C’è un problema, dal punto di vista pratico, di come giungere ad un progetto globale che coinvolga i diversi attori sociali (famiglia, scuola, servizi, associazioni). Si deve trovare una combinazione positiva di influenza in modo che l’operatività di ogni elemento accresca il potenziale apporto di ciascun altro. In questa tensione risultano di primaria importanza le pratiche comunitarie dell’intersoggettività, della negoziazione, dell’informazione reciproca, della comunicazione bidirezionale e infine della concertazione in cui ogni soggetto tiene conto dell’intenzionalità e delle finalità altrui e non solo delle proprie. Ci sono tre principali paradigmi d’intervento:

1. Soggetto – utente: l’operatore è al centro della relazione, il soggetto è esterno alle decisioni che lo riguardano, le sue motivazioni e la sua intenzionalità non sono tenute in considerazione, egli riceve dei beni dall’operatore. È l’intervento sull’altro, il paradigma dell’assistenza. Ha avuto una storia lunga, ma attualmente sembra destinato a declinare.

2. Soggetto – cliente: l’operatore, con il cliente, decide cosa fare per il suo ben – essere. Il soggetto è al centro della relazione, in quanto è considerato nella sua globalità, con i suoi fini, la sua intenzionalità, la

sua cultura.
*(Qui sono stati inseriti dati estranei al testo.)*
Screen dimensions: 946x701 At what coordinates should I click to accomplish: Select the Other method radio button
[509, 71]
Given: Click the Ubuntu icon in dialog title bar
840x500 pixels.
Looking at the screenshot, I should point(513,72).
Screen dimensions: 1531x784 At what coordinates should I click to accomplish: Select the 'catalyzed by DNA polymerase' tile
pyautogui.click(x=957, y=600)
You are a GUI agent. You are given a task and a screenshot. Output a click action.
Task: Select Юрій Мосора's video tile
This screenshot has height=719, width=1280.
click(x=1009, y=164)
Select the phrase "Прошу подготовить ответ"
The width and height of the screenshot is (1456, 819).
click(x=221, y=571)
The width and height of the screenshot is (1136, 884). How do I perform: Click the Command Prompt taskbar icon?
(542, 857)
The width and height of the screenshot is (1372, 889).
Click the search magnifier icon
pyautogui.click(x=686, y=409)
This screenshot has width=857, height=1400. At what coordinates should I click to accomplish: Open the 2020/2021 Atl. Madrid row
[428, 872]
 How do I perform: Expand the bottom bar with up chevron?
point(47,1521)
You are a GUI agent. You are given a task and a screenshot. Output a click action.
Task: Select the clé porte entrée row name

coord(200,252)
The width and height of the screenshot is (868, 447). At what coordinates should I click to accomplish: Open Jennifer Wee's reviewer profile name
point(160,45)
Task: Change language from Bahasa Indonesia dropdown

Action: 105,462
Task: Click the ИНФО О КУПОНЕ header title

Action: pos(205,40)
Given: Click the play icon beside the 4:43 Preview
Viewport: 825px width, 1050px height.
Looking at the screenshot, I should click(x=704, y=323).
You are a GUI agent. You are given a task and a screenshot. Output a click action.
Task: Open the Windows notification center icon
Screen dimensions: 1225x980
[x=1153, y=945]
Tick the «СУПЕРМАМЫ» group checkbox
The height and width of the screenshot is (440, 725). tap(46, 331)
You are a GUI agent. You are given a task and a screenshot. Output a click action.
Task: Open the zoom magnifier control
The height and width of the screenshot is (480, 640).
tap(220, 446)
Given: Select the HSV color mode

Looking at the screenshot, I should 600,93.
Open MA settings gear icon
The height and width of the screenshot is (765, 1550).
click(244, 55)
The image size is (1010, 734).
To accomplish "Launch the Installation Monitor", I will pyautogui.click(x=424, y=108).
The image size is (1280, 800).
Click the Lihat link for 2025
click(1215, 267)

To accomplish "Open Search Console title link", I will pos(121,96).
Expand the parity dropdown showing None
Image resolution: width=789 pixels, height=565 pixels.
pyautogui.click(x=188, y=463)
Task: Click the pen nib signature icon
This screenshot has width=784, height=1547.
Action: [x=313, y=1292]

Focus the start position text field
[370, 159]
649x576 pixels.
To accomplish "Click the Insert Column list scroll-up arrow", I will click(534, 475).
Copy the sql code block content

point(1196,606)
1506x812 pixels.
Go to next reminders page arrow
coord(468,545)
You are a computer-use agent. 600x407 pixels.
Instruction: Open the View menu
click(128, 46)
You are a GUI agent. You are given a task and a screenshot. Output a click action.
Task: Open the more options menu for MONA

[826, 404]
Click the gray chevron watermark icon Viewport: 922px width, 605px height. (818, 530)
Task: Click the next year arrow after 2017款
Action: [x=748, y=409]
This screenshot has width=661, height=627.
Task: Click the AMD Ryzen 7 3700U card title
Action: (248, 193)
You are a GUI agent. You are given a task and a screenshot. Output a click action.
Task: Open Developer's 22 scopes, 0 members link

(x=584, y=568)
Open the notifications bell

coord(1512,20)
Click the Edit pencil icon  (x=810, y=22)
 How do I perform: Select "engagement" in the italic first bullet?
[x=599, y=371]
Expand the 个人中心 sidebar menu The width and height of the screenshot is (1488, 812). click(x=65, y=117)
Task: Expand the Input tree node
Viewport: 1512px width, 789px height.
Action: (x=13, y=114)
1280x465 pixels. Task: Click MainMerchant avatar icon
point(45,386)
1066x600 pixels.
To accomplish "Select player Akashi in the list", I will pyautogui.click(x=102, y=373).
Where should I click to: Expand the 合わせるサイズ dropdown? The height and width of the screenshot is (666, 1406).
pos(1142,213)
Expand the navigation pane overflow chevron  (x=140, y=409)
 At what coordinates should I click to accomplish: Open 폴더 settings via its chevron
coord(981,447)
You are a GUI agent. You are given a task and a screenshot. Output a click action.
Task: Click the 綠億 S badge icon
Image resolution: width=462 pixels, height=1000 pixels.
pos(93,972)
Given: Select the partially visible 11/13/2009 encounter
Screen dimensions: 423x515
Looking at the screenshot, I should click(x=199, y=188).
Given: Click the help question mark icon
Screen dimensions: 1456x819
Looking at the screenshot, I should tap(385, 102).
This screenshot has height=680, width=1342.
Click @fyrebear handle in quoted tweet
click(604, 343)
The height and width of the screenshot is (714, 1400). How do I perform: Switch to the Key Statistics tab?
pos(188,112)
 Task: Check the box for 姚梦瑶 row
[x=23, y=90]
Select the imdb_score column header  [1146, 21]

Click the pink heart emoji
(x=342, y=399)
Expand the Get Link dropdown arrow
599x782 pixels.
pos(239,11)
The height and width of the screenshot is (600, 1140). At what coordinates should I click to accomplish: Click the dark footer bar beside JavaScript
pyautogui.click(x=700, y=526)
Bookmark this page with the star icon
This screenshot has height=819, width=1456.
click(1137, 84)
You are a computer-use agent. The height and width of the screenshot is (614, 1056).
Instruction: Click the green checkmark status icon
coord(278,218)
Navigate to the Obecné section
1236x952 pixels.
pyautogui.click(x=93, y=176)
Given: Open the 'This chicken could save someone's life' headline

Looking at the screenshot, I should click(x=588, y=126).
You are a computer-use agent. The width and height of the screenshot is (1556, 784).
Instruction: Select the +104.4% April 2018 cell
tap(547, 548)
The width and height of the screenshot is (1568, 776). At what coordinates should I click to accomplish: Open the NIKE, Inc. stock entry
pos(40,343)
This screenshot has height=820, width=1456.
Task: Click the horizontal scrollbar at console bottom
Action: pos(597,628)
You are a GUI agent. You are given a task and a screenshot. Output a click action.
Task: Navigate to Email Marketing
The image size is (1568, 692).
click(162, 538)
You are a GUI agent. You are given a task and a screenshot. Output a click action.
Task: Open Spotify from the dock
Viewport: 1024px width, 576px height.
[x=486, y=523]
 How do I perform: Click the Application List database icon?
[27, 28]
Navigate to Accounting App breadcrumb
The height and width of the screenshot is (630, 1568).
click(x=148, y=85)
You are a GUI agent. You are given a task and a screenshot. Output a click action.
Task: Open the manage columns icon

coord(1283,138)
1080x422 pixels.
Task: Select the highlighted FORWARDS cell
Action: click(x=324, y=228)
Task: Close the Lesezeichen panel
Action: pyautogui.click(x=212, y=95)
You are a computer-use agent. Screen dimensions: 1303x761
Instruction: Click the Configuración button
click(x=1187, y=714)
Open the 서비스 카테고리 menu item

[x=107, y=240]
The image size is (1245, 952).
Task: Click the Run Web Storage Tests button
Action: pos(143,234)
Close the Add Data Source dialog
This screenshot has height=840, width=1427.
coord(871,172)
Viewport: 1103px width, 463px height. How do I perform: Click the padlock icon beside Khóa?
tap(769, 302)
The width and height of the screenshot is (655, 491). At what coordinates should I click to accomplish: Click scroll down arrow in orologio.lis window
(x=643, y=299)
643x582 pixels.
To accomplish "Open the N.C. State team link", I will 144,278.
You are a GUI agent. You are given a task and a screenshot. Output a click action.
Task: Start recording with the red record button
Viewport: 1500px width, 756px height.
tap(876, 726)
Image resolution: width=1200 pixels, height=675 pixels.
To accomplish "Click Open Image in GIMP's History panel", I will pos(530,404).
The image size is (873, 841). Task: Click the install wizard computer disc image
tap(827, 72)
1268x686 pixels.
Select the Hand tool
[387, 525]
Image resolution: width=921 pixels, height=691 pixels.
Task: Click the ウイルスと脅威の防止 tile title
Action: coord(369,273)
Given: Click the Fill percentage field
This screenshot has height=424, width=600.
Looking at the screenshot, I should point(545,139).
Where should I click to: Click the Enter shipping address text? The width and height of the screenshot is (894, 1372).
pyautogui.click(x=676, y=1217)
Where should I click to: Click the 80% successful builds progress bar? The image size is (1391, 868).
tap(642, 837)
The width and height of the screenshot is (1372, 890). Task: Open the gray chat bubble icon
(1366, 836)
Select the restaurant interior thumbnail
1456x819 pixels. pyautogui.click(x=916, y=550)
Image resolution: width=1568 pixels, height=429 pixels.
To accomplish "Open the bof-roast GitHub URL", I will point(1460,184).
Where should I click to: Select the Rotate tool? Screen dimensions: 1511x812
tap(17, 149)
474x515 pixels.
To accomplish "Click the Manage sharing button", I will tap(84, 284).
È l’intervento per l’altro, il paradigma dell’aiuto. In molti servizi pubblici ha preso il posto del paradigma dell’assistenza, mantenendo però sempre ben distinti i ruoli tra operatore e soggetto per cui operare.

3. Soggetto - partner: l’operatore aiuta il partner della relazione a inserirsi in una rete sociale in cui trovare risposte ai suoi bisogni ed essere risorsa per la comunità: egli diviene attore – autore del suo cambiamento. La comunità, e non il soggetto singolo, è al centro dell’intervento. È l’intervento con l’altro, il paradigma dello scambio. E’ il paradigma a cui ci si ispira nei servizi innovativi, nei quali l’operatore, pur mantenendo il suo ruolo, promuove l’emancipazione a partire da un ruolo attivo del soggetto.